Il y a des précautions à prendre, pour garantir les ouvriers des impressions malignes du vernis : ainsi, soit que le marchand les nourrisse ou non, il est obligé d’avoir chez lui un grand vase d’huile de rabette, où l’on a fait bien bouillir certaine quantité de ces filaments charnus, qui se trouvent entremêlés dans la graisse des cochons et qui ne se fondent point quand on fait fondre le sain doux. La proportion est d’une once sur une livre d’huile.

Quand les ouvriers vont placer les coquilles aux arbres, ils portent avec eux un peu de cette huile, dont ils se frottent le visage et les mains. Le matin lorsqu’après avoir recueilli le vernis ils reviennent chez le marchand, ils se frottent encore plus exactement de cette huile.

Après le repas, ils se lavent tout le corps avec de l’eau chaude que le marchand doit tenir prête, dans laquelle on a fait bouillir certaine quantité des drogues suivantes savoir, de l’écorce extérieure et hérissée des châtaignes, de l’écorce de bois de sapin, du salpêtre cristallisé, et d’une herbe qu’on mange à la Chine et aux Indes, qui est une espèce de blette, laquelle a du rapport au tricolor ; toutes ces drogues passent pour être froides.

Chaque ouvrier emplit de cette eau un petit bassin, et s’en lave en particulier. Mais au lieu que les bassins ordinaires où les Chinois mettent de l’eau, pour se laver le visage tous les matins, sont assez communément de cuivre, les ouvriers qui travaillent au vernis, rejettent ce métal, et ne se servent que de vases d’étain.

Dans les temps qu’ils travaillent auprès des arbres, ils s’enveloppent la tête d’un sac de toile qu’ils lient autour du col, où il n’y a que deux trous vis-à-vis les yeux. Ils se couvrent le devant du corps d’une espèce de tablier fait de peau de daim passée, qu’ils suspendent au col par des cordons, et qu’ils arrêtent par une ceinture. Ils ont aussi des bottines de la même matière, et aux bras des gants de peau fort longs.

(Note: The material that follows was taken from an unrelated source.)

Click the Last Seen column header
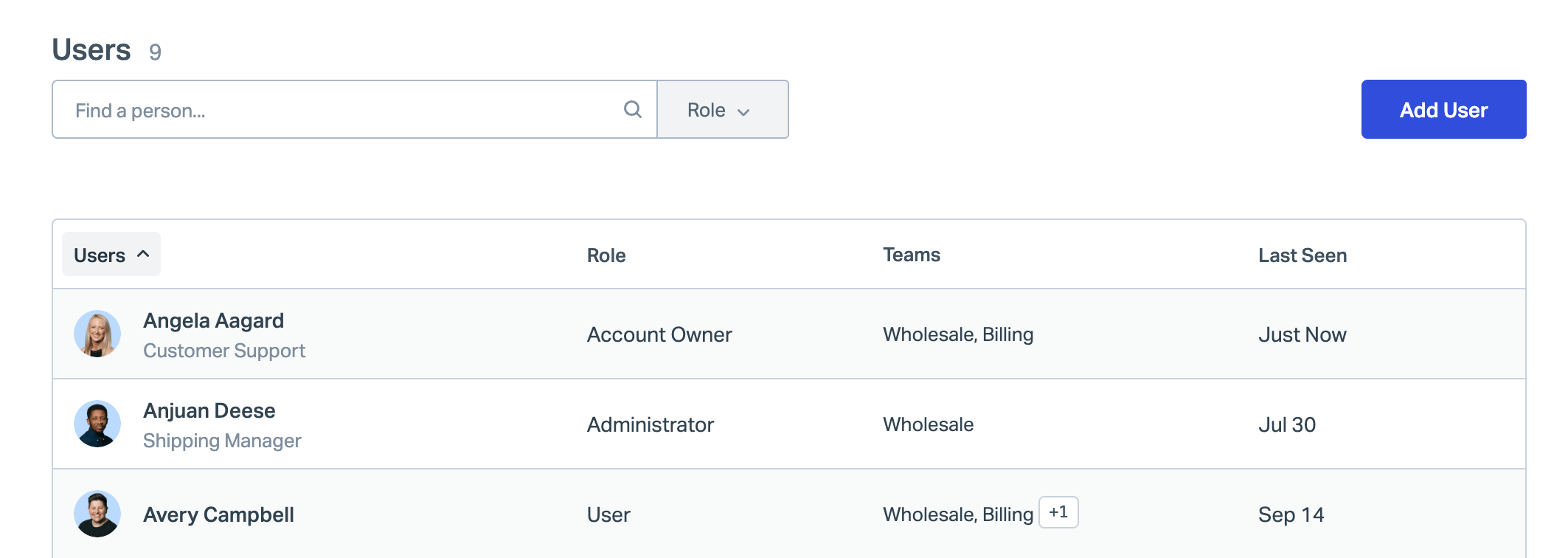This screenshot has height=558, width=1568. click(x=1302, y=255)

Quand il s’agit de recueillir le vernis, ils ont un vase fait de peau de bœuf attaché à leur ceinture : d’une main ils dégagent les coquilles, et de l’autre ils les raclent avec un petit instrument de fer, jusqu’à ce qu’ils en aient tiré tout le vernis. Au bas de l’arbre est un panier où on laisse les coquilles jusqu’au soir. Pour faciliter la récolte du vernis, les propriétaires des arbres ont soin de les planter à peu de distance les uns des autres. Quand le temps de la récolte est venu, ils attachent avec des cordes un grand nombre de traversiers d’un arbre à l’autre, qui servent comme d’échelles pour y monter.